The study revealed inconsistency in human dentist diagnosis. While they showed moderate alignment – 79% unanimous agreement – when it came to the absence of decay, the three human dentists unanimously agreed about the presence of decay in only 370 X-rays––just 4.2% of the total. In nearly one in five instances, even when two dentists identified decay in an X-ray, the third dentist did not.

The superior accuracy of the AI system’s diagnostic conclusions remained consistent both when any single dentist’s diagnosis was held as ‘ground truth’, and when ground truth came from two dentists. The AI also tended to agree more with the human dentists than the human dentists did with each other, a product of the AI’s greater sensitivity to potential decay in X-rays.

The AI was trained on millions of X-rays which were evaluated by hundreds of human dentists. The AI is better at identifying tooth decay.

Dental Industry

The American Dental Association reports that there are over 200,000 dentists in the USA.

The global dental market size is about $30 billion per year and is growing at 5-7% per year.
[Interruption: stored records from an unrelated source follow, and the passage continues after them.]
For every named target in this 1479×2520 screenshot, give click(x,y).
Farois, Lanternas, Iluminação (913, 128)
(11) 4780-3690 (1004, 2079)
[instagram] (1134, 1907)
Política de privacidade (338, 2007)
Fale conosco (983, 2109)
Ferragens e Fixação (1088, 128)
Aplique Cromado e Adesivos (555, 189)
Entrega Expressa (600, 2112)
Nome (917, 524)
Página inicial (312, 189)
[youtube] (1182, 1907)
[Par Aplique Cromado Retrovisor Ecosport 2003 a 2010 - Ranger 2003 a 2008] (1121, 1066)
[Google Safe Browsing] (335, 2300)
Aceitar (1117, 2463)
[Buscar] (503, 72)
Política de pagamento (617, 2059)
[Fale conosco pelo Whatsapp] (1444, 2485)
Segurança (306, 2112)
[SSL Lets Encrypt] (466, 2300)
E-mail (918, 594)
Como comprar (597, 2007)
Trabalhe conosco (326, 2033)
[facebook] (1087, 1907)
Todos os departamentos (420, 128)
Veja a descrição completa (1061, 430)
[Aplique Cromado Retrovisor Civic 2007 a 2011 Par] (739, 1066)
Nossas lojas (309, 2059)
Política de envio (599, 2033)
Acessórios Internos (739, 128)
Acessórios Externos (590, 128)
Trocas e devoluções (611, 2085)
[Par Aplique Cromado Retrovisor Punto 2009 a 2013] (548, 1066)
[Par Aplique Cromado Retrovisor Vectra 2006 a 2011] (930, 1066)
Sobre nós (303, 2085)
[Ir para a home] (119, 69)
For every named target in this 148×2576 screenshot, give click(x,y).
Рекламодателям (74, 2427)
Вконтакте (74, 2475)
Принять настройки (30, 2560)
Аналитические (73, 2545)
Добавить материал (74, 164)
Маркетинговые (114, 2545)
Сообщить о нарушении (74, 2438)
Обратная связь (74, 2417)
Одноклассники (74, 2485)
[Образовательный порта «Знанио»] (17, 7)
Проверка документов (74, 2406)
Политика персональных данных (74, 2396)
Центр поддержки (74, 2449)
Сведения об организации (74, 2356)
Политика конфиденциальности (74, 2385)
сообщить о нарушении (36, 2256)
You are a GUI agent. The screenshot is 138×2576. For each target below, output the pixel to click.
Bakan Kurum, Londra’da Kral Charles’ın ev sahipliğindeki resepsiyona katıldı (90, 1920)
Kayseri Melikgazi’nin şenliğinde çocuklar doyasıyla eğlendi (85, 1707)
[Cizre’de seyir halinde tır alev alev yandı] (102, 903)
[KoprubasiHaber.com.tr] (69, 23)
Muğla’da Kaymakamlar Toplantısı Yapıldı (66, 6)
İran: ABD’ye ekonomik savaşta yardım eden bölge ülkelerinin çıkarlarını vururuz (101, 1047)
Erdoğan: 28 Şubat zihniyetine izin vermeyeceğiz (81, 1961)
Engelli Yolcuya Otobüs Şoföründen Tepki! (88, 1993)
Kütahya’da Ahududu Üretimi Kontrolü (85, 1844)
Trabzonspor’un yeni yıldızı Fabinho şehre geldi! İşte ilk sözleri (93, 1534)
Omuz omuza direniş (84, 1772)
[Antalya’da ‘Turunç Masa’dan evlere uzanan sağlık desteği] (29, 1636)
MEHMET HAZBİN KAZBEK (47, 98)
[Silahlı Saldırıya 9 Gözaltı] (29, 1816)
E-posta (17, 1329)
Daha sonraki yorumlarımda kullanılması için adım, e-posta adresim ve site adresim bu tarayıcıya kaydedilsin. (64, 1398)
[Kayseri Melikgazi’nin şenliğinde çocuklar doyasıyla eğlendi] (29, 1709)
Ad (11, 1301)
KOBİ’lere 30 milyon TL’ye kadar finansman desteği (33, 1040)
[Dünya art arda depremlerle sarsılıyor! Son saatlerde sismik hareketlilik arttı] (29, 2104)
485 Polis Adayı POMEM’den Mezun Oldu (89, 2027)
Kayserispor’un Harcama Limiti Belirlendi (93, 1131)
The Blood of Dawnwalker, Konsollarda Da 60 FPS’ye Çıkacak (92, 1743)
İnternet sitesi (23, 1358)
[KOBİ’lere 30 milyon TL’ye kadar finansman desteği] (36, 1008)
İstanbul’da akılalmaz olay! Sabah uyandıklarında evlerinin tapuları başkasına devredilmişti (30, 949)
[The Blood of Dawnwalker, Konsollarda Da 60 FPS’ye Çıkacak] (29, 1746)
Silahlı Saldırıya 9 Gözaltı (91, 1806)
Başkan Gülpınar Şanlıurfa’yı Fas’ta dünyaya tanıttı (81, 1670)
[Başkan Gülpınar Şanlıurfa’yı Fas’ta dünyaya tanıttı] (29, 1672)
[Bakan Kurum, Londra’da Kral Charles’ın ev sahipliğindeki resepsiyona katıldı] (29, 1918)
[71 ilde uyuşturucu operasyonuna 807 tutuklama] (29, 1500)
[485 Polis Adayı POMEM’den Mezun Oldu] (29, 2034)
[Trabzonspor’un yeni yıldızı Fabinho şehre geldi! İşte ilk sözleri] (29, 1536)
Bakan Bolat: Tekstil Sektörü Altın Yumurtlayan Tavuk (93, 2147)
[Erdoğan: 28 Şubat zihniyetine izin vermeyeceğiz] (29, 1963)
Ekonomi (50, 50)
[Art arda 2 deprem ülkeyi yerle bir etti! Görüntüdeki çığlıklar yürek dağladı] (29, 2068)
7 thoughts on “Interview with the CEO of Pearl Which is Applying AI to Dentistry”

  1. Actually, I think you may have misunderstood the point of looking for potential fraud with AI. The insurance companies have to do it anyway, they're heavily regulated and audited, as many people rely on government insurance, and frankly they lose money on fraud.
    What the AI does is reduce the number of skilled people reviewing cases for potential fraud, freeing them up to perform other services for individuals. These aren't entry level positions, these are people who can read x-rays and understand diagnosis codes. Freeing up skilled workers tends to increase productivity and open up new opportunities in industries. Always a medium to long term good.

  2. While others, more conscientious people, can evaluate the overall meaning of what is brought here without becoming defensive.

  3. About 50% of dentists are still using amalgam fillings, which are pure mercury and dangerous

    And that's when I stopped reading.